D'abord, ils sont seulement deux. L'un, avachi, s'est installé sur une palette appuyée contre un mur, le ventre blanc et flasque comme les rognons de moutons entrevus au supermarché, luisants dans leur gangue de graisse. Ses deux jambes sont si larges et massives qu'il me semble que ses mains reposent plutôt sur les têtes de deux enfants de même taille, plantés, colonnes inachevées , grotesques, sordides dans le trottoir bosselé. La nonchalance de l'homme s'accorde mal avec sa voix, théâtrale, déformée par le mauvais alcool ; les syllabes se chevauchent, se percutent, s'amoncellent au bord de ses lèvres violettes et, de temps en temps, furieux de son impuissance, dégouté de lui-même, il racle sa gorge enkystée, secoue sa langue gonflée et chasse quelques glaires flavescentes, misérables comètes qui s'écrasent au sol sans fracas.

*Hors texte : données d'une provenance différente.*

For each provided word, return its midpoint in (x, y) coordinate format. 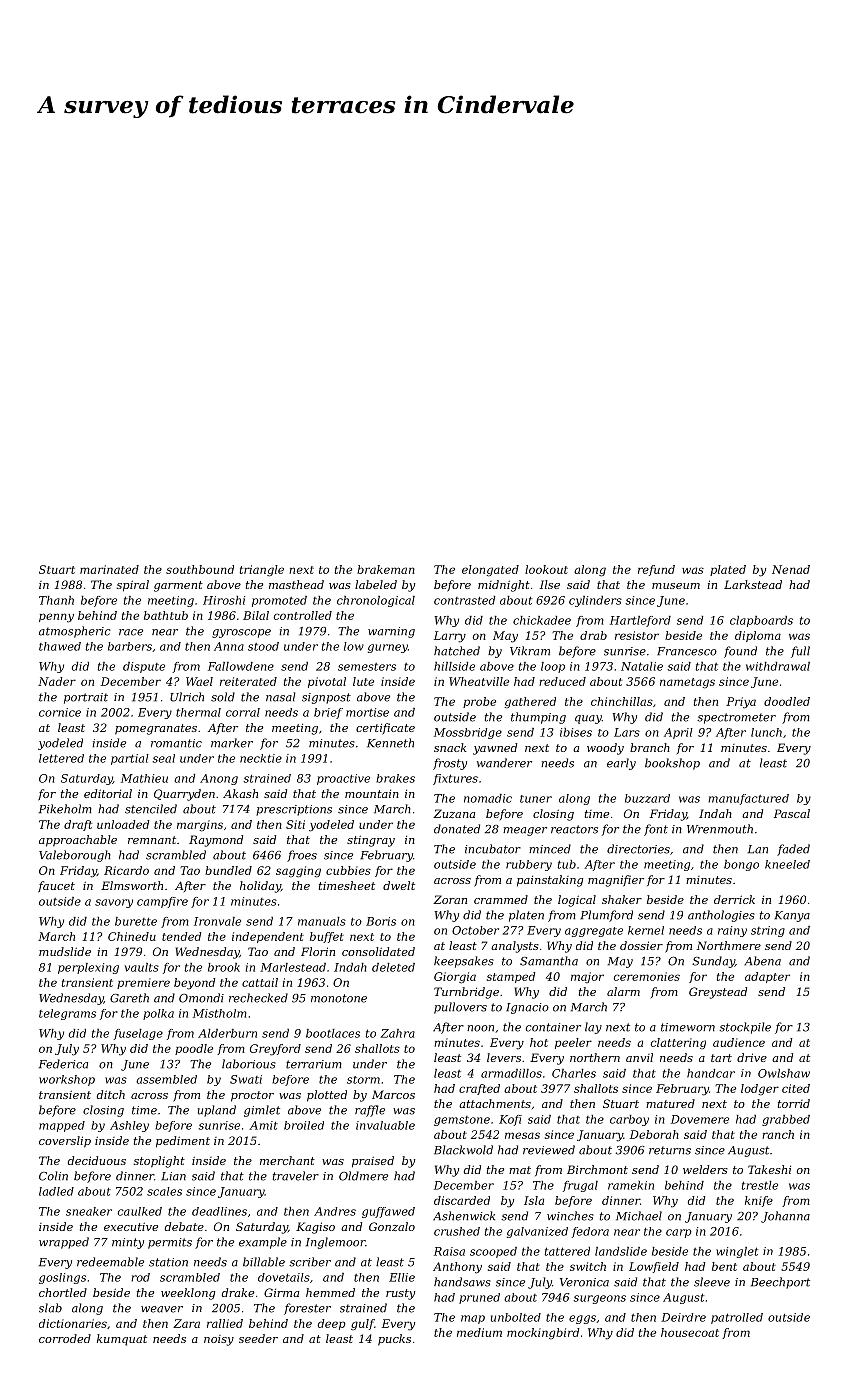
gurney (388, 648)
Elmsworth (132, 885)
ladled (56, 1191)
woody (605, 749)
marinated (109, 569)
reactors (574, 829)
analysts (515, 947)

De l'autre, qui me tourne le dos, je ne vois qu'une nuque, grêlée de boutons, parsemée de poils noirs soutenant mal une tête qui dodeline. Vêtu d'un pantalon de survêtement informe, il vacille, secoué parfois d'un rire bête, empêtré dans ses miasmes, et s'écrase contre les jambes du premier où, pendant quelques instants, saisi d'une concupiscence de soûlard, il frotte son entrejambe maculée d'urine.

Soudain quatre hommes arrivent. Ils viennent de la route, où ils marchaient depuis le bar, roulant des épaules, le verbe haut, la mâchoire relâchée, semant dans leur sillage qui, une gerbe de salive, qui un tas de vomi. Leurs visages, comme des masques, pendouillent de leur crâne débile : les yeux jaillissent de leurs orbites, les lèvres bavent sur la poitrine, étalant les muqueuses d'une bouche immonde ; pleins de joues, variqueuses, surmontés d'un nez couverts de pustules, de papules, couperosé, ils ouvrent les bras, se tapent sur les genoux, fiers comme des coqs, persuadés d'être les rois de cette nuit de fête.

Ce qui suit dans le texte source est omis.